The music programme had a distinctly North-East theme with folk, jazz, rock, blues, bluegrass and country played by local musicians.
The two headline acts – the Lindisfarne Story Band and The Unthanks – played to packed houses in the island’s new £1million village hall and St Mary’s Church respectively.
The Lindisfarne Story Band featured original Lindisfarne drummer Ray Laidlaw as well as Billy Mitchell who joined the band later.

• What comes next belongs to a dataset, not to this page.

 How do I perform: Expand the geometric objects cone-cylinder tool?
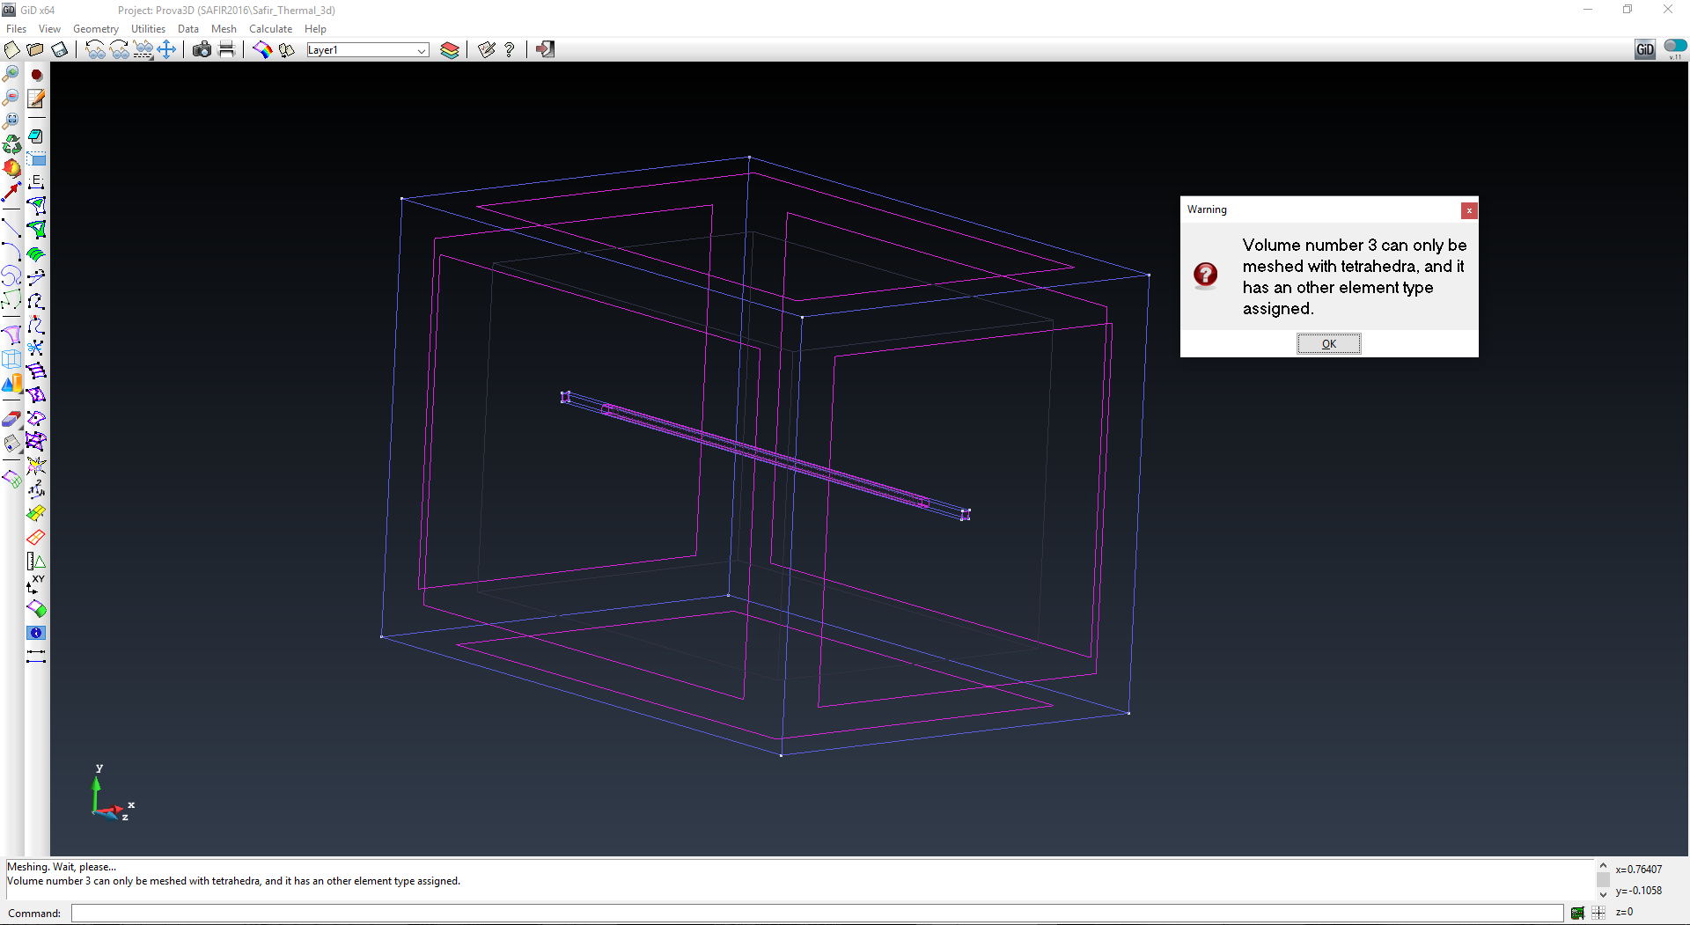tap(11, 384)
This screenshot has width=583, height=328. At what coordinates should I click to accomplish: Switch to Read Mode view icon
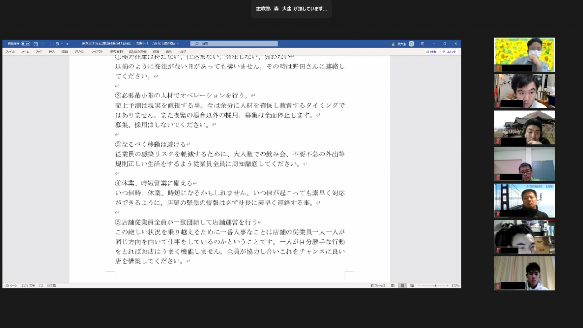[x=393, y=286]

They played the whole of Lindisfarne’s number-one album Fog on the Tyne as well as other big hits, rounding off with a resounding Run for Home.
Their show christened the new Crossman Hall which has replaced the old village hall the band used to rehearse in back in the early 1970s.
They never played professionally on the island until now, although they did an informal gig to celebrate the ninth birthday of islander Debbie Luke back and the festival saw Ray Laidlaw meet up with her and her brother Kyle again.
Ray said: “Fog on the Tyne was born on Holy Island so it was fantastic to bring it back home and complete the circle.”
The Unthanks, who earlier on Sunday gave a singing workshop to delighted island visitors and residents, enthralled the audience with their distinctive vocals, performing traditional songs and numbers written by the band before rounding off with a spirited clog dance.
In the audience were former Lindisfarne member Ray Jackson, actor Don Gilet, who starred in the Newcastle-set detective series 55 Degrees North, and his partner, Tyneside actress and writer Tracy Whitwell, who caught up with sisters Becky and Rachel Unthank, originally from Ryton, after the show.
Rachel said: “It was wonderful performing in that beautiful building on Holy Island which is such a magic place.”
During Saturday and Sunday, youngsters had a ball at workshops run by Newcastle-based Let’s Circus.
Running alongside the Holy Island Festival, around 4,000 people enjoyed a range of heritage demonstrations highlighting our cultural past, including open pottery firing, spoon whittling and medieval herbalism as part of the first Peregrini Lindisfarne Heritage Festival. There was also face-painting and a guided geological ramble by Dr Ian Kille.
Earlier this year, Peregrini landscape photography classes helped develop the skills of amateur photographers; the photographic exhibition saw nearly 450 people vote for their favourite photograph, the results of which will be advertised soon.